■ SET TASK: Continue the forum thread below on inserting spaces around the company suffixes Ltd, Co., and Pte in a pandas column, starting from the point at which it stops.

I have dataframe
company = pd.DataFrame({'coid': [1,2,3],
'coname': ['BRIGHT SUNLtd','TrustCo. New Era','PteTreasury']})
I want to separate Ltd, Co., and Pte from the text in coname, so the result will be like this:
coid coname
1 BRIGHT SUN Ltd
2 Trust Co. New Era
3 Pte Treasury
CodePudding user response:
You could use a replacement dictionary, which is quite useful if you should need to add more replacements in the future:
Code:
company = pd.DataFrame({'coid': [1,2,3],
'coname': ['BRIGHT SUNLtd','TrustCo. New Era','PteTreasury']})
replacements = {'Ltd':' Ltd',
'Co.':' Co.',
'Pte':'Pte '}
company["coname"].replace(replacements, regex=True, inplace=True)
print(company)
Output:
coid coname
0 1 BRIGHT SUN Ltd
1 2 Trust Co. New Era
2 3 Pte Treasury
CodePudding user response:
You can use a regex with lookarounds:
company['coname'] = company['coname'].str.replace(r'(?<=\S)(?=Ltd\b|Co\b)|(?<=Pte)(?=\S)', ' ', regex=True)
Output:
coid coname
0 1 BRIGHT SUN Ltd
1 2 Trust Co. New Era
2 3 Pte Treasury
from a list of terms to replace:
space_before = ['Ltd', 'Co']
space_after = ['Pte']
import re
before = "|".join(re.escape(x) r"\b" for x in space_before)
after = '|'.join(f'(?<={x})' for x in space_after)

■ COLLECTED MATERIAL:
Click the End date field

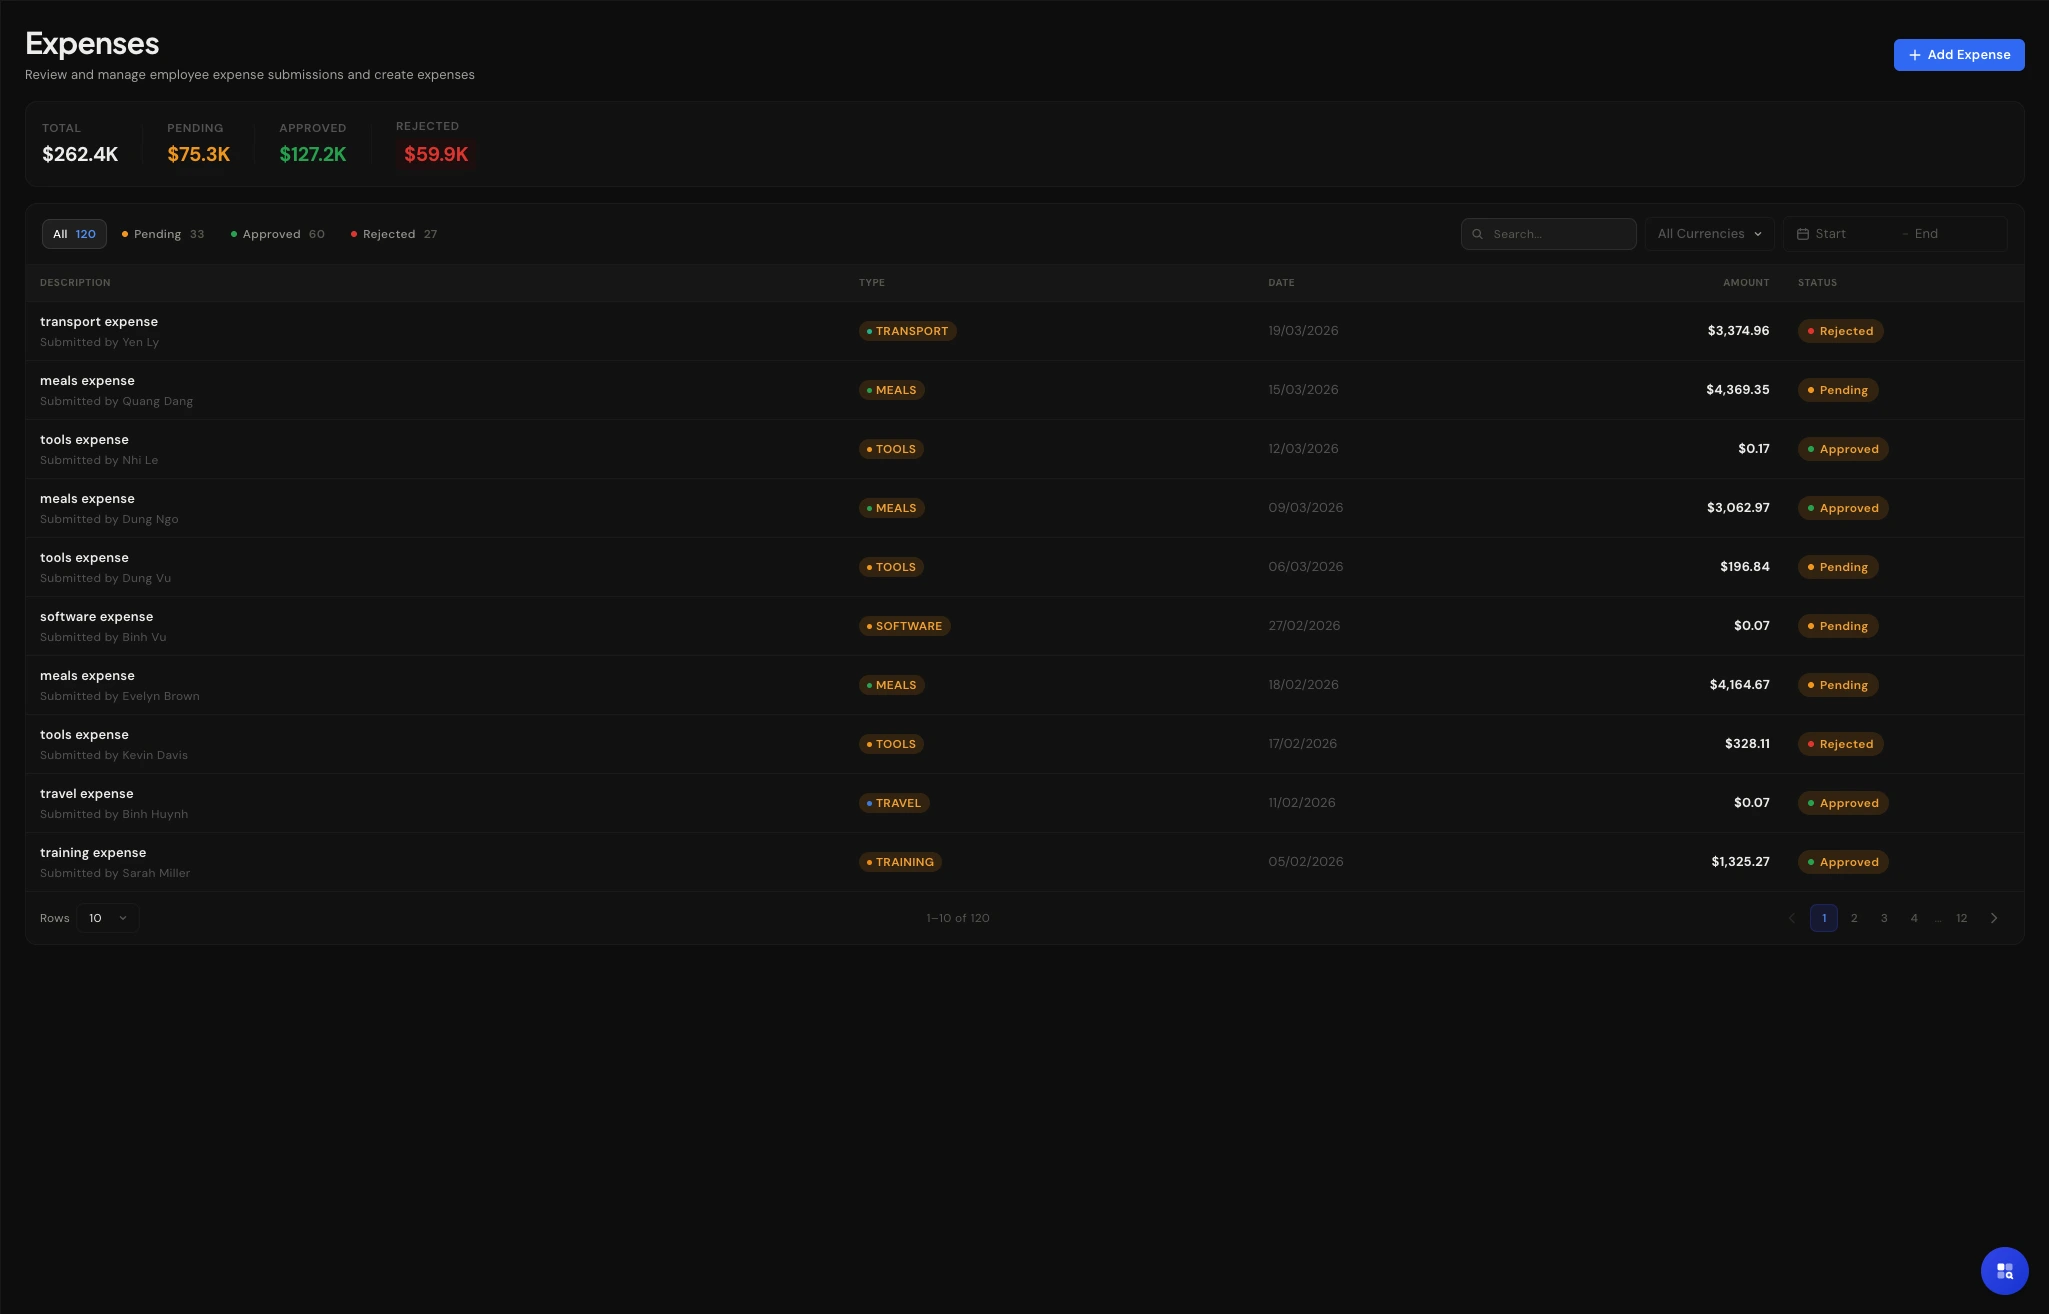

■ THE REPLY:
pattern = fr'(?<=\S)(?={before})|(?:{after})(?=\S)'
# '(?<=\\S)(?=Ltd\\b|Co\\b)|(?:(?<=Pte))(?=\\S)'
company['coname'] = company['coname'].str.replace(pattern, ' ', regex=True)
CodePudding user response:
If there are only three cases that you have shown in your question, you can simply use .replace()
to replace an original one with the one with a preceding space.
for example:
company['coname'] = company['coname'].str.replace('Ltd', ' Ltd')
company['coname'] = company['coname'].str.replace('Co.', ' Co.')
company['coname'] = company['coname'].str.replace('Treasury', ' Treasury')
CodePudding user response:
company['coname'] = company['coname'].str.replace(r'(?i)(Ltd|Co\.|Pte)', r' \1 ', regex=True).str.strip()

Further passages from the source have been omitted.